Saved entries:
···

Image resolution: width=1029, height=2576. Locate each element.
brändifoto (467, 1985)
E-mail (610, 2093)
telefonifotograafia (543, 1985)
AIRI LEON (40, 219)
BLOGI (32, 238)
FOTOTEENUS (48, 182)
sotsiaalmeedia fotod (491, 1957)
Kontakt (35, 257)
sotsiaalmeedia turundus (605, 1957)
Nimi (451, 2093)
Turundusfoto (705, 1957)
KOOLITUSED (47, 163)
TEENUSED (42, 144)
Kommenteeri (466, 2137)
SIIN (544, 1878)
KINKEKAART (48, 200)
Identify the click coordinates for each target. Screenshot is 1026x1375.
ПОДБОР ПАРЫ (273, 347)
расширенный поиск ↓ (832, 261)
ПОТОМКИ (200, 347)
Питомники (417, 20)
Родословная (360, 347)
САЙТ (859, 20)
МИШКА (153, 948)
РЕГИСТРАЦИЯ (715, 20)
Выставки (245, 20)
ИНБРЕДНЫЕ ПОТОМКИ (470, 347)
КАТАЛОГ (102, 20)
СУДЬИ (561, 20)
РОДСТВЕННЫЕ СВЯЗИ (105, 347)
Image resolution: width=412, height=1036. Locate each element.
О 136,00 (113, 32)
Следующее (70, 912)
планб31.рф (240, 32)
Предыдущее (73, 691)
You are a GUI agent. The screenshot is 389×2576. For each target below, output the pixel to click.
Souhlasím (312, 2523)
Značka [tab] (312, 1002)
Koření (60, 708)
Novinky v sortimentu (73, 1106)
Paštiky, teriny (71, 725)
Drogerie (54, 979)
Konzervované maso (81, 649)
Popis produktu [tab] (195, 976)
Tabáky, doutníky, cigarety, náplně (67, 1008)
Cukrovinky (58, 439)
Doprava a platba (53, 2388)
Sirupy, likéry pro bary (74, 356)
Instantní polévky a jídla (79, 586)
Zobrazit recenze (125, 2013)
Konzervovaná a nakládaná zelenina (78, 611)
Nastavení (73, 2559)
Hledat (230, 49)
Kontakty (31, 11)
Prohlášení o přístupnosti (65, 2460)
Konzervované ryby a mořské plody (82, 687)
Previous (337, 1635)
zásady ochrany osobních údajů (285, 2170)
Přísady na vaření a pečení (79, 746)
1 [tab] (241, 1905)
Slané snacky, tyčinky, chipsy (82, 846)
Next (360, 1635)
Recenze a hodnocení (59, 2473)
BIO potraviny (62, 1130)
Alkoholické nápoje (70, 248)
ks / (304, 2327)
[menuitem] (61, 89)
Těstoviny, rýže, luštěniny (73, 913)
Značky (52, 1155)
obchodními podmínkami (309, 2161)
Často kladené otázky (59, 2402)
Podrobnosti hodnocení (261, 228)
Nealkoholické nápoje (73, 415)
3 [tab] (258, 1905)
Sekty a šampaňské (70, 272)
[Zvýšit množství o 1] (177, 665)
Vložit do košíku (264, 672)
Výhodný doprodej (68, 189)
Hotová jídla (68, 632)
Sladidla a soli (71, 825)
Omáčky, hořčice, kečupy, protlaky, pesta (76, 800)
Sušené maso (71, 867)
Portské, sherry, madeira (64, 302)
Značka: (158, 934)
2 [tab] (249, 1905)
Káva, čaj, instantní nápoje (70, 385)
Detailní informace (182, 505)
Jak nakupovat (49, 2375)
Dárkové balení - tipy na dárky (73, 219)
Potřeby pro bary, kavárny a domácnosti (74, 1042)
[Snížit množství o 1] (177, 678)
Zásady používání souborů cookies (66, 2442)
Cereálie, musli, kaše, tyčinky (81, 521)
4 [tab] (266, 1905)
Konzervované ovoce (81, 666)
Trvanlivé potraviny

···

## WHAT YOU SHOULD DO
Look through the entries above, and wherever a line holds the string "Locate", copy it.

## EXERCISE SOLUTION
Image resolution: width=1029, height=2576. Locate each element.
Image resolution: width=412, height=1036. Locate each element.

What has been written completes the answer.